According to Morris Rossabi, Inner Asia is composed not only of the five Central Asian countries, which includes Turkmenistan, Uzbekistan, Tajikistan, Kyrgyzstan, and Kazakhstan, but also includes Afghanistan, Xinjiang, Mongolia, Manchuria, and parts of Iran. [8]
The Committee on Inner Asian and Altaic Studies of Harvard University defines Inner Asia as a region consisting of West Turkestan, East Turkestan (i.e., Xinjiang), Eastern Iran, Northern Pakistan, Afghanistan, Tibet, Qinghai, Sichuan, Gansu and northwestern Yunnan. [3]
The Mongolia and Inner Asia Studies Unit at the University of Cambridge defines Inner Asia as "an area centred on Mongolia and extending across the region of the great steppes to the Himalayas", including Kazakhstan, Kyrgyzstan, Tajikistan, Uzbekistan, East Turkestan, Tibet, Qinghai, Gansu, Sichuan, Yunnan, Nepal, Sikkim, Bhutan, Inner Mongolia, Liaoning, Jilin, Heilongjiang, Altai, Tuva, Buryatia and Chita. [4]
In French, Asie centrale can mean either "Central Asia" or "Inner Asia", while Mongolia and Tibet are grouped as Haute Asie (lit. 'Upper Asia'). [9]

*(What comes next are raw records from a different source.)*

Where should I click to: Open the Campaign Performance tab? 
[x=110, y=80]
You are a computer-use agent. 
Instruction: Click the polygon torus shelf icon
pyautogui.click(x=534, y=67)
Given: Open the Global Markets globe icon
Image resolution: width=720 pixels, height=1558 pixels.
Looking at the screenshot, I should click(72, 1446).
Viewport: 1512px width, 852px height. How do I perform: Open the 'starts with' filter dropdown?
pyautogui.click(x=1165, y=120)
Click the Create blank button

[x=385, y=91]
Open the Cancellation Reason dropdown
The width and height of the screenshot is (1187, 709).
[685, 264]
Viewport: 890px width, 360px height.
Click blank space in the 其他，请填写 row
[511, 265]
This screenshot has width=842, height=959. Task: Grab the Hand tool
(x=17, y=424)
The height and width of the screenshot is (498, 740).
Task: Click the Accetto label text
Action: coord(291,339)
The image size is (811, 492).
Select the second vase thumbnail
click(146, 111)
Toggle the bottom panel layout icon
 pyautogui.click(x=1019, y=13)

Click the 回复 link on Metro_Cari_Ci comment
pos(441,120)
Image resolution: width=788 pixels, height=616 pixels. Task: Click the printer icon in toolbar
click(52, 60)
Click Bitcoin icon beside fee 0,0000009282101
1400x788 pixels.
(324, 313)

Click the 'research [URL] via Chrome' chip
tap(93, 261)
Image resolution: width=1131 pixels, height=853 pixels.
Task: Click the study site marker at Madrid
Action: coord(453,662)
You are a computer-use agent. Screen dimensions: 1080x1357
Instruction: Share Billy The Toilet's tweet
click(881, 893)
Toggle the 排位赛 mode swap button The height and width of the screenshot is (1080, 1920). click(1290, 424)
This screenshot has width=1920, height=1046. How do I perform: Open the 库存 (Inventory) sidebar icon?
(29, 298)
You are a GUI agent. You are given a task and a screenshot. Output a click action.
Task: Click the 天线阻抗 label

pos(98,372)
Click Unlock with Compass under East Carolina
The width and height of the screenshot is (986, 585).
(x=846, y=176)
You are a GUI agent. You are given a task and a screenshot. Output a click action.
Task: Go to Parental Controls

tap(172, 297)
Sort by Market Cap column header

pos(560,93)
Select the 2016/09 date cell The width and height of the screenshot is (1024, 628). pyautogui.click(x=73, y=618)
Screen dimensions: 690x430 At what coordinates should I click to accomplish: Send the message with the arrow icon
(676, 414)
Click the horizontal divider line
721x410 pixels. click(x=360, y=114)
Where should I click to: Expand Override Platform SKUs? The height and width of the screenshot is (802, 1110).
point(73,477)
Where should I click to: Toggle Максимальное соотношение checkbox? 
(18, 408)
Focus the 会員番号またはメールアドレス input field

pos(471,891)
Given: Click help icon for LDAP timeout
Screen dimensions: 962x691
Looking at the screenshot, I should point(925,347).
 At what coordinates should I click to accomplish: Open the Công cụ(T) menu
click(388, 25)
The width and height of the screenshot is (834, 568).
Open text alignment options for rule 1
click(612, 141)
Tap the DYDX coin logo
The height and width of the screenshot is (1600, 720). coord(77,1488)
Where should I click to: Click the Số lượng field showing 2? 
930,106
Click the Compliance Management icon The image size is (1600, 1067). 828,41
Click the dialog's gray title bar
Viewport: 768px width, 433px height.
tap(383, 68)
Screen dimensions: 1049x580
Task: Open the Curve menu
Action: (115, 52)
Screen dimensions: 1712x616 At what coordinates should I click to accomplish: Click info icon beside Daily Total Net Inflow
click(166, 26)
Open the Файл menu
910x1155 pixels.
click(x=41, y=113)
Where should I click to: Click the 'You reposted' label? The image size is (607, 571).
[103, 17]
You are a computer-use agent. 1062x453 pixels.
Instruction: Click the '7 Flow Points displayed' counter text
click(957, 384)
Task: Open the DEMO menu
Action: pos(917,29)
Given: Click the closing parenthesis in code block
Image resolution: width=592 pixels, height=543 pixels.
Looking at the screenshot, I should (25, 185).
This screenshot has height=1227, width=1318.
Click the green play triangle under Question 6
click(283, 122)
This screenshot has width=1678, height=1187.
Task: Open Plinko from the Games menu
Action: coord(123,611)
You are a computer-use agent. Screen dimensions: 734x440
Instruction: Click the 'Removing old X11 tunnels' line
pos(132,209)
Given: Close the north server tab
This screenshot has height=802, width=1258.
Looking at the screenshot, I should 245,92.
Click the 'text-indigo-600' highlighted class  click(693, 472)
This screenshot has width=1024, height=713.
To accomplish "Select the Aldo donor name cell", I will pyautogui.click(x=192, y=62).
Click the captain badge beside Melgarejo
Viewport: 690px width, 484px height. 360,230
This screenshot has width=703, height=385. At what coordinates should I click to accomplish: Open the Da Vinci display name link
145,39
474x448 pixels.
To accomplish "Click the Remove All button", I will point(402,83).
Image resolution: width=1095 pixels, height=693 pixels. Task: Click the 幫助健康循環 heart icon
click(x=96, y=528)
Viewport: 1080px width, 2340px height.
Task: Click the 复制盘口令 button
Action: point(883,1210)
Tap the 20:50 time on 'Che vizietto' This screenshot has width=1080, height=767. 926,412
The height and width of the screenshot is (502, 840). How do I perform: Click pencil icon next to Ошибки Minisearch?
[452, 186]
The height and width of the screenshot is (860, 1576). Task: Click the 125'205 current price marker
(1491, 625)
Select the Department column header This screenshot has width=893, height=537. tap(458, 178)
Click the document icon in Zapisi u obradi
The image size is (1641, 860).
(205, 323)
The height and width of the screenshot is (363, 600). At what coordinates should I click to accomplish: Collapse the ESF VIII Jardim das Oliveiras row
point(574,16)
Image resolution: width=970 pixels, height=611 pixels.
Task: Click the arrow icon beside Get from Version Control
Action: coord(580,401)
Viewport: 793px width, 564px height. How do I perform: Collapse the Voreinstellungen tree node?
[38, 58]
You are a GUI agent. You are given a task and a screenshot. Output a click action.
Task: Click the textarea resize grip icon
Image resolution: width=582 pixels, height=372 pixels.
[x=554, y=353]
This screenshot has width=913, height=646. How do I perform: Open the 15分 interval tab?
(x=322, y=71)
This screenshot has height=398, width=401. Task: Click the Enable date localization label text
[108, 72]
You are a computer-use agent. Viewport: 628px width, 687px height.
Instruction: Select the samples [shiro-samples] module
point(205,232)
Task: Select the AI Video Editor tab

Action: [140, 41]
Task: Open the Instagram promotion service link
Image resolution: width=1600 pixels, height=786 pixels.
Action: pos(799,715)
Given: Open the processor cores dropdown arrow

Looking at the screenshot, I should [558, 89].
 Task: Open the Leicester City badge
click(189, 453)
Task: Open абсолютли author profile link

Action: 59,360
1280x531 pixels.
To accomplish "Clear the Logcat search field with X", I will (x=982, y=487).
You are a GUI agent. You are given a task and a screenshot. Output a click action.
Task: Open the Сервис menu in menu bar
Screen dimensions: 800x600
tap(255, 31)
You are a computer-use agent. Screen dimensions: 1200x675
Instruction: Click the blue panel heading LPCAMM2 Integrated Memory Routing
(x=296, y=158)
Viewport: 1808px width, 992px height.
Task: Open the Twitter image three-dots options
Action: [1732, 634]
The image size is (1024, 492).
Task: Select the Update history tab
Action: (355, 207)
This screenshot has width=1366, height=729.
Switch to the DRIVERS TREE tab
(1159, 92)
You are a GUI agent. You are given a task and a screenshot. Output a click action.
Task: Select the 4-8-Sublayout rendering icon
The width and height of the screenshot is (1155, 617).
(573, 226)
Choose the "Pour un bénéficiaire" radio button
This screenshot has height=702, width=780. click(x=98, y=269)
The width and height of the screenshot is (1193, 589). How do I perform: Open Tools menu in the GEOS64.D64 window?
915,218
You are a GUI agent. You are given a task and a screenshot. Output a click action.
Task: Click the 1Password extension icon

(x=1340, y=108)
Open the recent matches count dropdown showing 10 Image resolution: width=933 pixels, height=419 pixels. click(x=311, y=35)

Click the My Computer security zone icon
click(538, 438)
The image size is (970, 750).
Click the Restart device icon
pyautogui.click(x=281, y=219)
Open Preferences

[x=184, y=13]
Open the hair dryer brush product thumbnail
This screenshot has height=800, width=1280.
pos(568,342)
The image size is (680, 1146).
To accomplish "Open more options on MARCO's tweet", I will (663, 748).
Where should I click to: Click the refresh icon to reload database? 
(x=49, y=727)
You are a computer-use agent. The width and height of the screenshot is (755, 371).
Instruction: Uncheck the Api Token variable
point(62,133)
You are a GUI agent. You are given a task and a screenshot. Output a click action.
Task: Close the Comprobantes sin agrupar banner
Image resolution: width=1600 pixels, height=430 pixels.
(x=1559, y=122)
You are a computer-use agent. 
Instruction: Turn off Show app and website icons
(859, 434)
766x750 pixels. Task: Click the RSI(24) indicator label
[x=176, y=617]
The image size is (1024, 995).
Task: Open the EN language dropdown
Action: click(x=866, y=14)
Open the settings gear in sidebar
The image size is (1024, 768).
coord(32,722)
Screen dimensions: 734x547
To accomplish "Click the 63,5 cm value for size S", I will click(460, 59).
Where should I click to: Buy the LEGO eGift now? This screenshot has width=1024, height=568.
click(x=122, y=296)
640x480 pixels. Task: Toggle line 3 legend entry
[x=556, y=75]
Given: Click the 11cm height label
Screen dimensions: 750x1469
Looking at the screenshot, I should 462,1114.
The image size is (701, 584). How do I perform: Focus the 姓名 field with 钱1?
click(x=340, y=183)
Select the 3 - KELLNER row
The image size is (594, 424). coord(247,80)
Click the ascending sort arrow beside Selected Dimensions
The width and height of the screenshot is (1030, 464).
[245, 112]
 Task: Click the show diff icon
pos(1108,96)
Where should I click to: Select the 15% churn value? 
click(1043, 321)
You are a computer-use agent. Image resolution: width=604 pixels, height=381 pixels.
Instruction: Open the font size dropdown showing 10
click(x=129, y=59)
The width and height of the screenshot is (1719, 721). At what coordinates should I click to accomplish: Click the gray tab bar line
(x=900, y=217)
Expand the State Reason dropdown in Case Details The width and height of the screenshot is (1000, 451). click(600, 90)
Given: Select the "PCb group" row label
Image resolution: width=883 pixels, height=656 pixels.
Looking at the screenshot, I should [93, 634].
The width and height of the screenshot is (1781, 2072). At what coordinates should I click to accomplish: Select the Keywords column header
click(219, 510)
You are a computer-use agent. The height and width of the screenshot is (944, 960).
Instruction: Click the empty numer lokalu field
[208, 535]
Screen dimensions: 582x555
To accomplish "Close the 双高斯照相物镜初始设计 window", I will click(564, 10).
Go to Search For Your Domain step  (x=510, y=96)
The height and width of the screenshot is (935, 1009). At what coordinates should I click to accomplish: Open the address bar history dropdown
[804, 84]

The terms meaning "Inner Asia" in the languages of Inner Asia itself are all modern translations of terms in European languages, mostly Russian. [9]
"Central Asia" normally denotes the western part of Inner Asia; that is, Kazakhstan, Kyrgyzstan, Tajikistan, Turkmenistan, and Uzbekistan, with Afghanistan sometimes also included as part of Central Asia. However, The Library of Congress subject classification system treats "Central Asia" and Inner Asia as synonymous. [9]
Historian Morris Rossabi posits that the "Inner Asia" is the established term for the area in relevant literature. Historian Denis Sinor believed the term was deficient, particularly as it implies an "Outer Asia" that in fact has no agreed-upon meaning or common usage. As an alternative, Sinor proposed the neologism "Central Eurasia" to emphasize the region's history in transcontinental exchange, e.g., as territories of the Silk Road. [10] According to Sinor: [11]
The definition that can be given of Central Eurasia in space is negative. It is that part of the continent of Eurasia that lies beyond the borders of the great sedentary civilizations.... Although the area of Central Eurasia is subject to fluctuations, the general trend is that of diminution. With the territorial growth of the sedentary civilizations, their borderline extends and offers a larger surface on which new layers of barbarians will be deposited.
Central Europe is the birthplace of Inner Asian studies in the West. Hungarian explorers and scholars of the early 19th century travelled to Inner Asia with an attempt to uncover their own Magyar prehistory. The linguist Sándor Kőrösi Csoma (1784 – 1842) was the first among these explorers; he later became a founder of Tibetology. Count Béla Széchenyi led a scientific expedition to Inner Asia in 1877–1880; he later founded the Hungarian journal Turán in 1913. The term "Inner Asian studies" (Hungarian: belső-ázsiai kutatások; German: innerasiatische Studien) first appeared in the masthead of Turán. [9] The periodical's name refers to the historical region in Central Asia known as Turan (see Turanism).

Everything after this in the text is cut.